NUR-SULTAN
Kazakhstan plans to implement projects in the energy-rich country’s petrochemical sector with a total cost of around $12 billion to support and diversify an economy recovering from the impact of from the COVID-19 pandemic impact.
Kazakhstan sits on some of the most impressive natural resources in the world. Foreign energy majors poured into the country in the 1990s, attracted by its oil fields. Of the $150 billion in foreign investment in the Central Asian country since independence, $120 billion – or more than 70 percent – has been in natural resources extraction.
And while the vast country, with its relatively small population, attracts about 60 percent of all capital invested in the five former Soviet Central Asian states, COVID-19 has taken its toll, with FDI forecast to decline by 5-10 percent in 2021, before recovering in 2022. In 2020, inflows grew by 35 percent to $3.9 billion, according to the United Nations Conference on Trade and Development (UNCTAD).

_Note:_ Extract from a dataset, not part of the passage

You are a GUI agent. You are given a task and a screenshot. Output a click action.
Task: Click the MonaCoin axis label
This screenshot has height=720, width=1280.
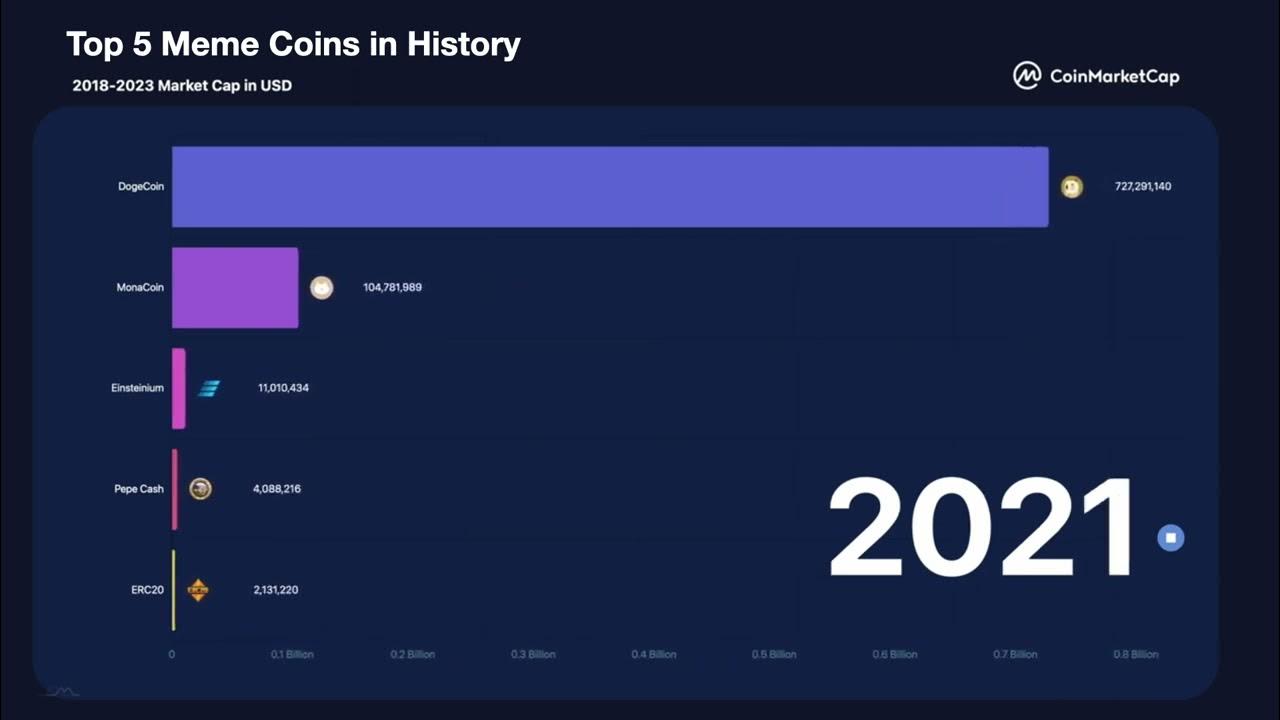(140, 288)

The list of planned projects includes the construction of plants producing 430,000 tonnes of polyethylene terephthalate per year worth $1 billion, 130,000 tonnes of methanol worth $200 million, 800,000 tonnes of olefins worth $1.8 billion, 1.250 million tonnes of polyethylene worth $7.6 billion and 280,000 tonnes of base oils worth $860 million.
In addition, the country’s state energy firm KazMunayGas and Russia’s Tatneft agreed on the basic terms of interaction on the production of 186,000 tonnes of butadiene and its derivatives, Nurlan Nogayev, Kazakhstan’s energy minister, told the Tatarstan Oil and Gas Chemical Forum.
He said that the volume of investments for this project would be about $820 million. The completion of the plant’s construction is expected in 2026. It is planned that the plant’s products will be supplied to the Russian Federation, Europe, Turkey and China.
Kazakhstan is also building a polypropylene plant with an annual capacity of 500,000 tonnes worth $2.6 billion.
“At present, the government is developing a special investment agreement in the field of petrochemicals, which will contain special preferences aimed at stimulating investments in the development of this industry,” Nogayev said.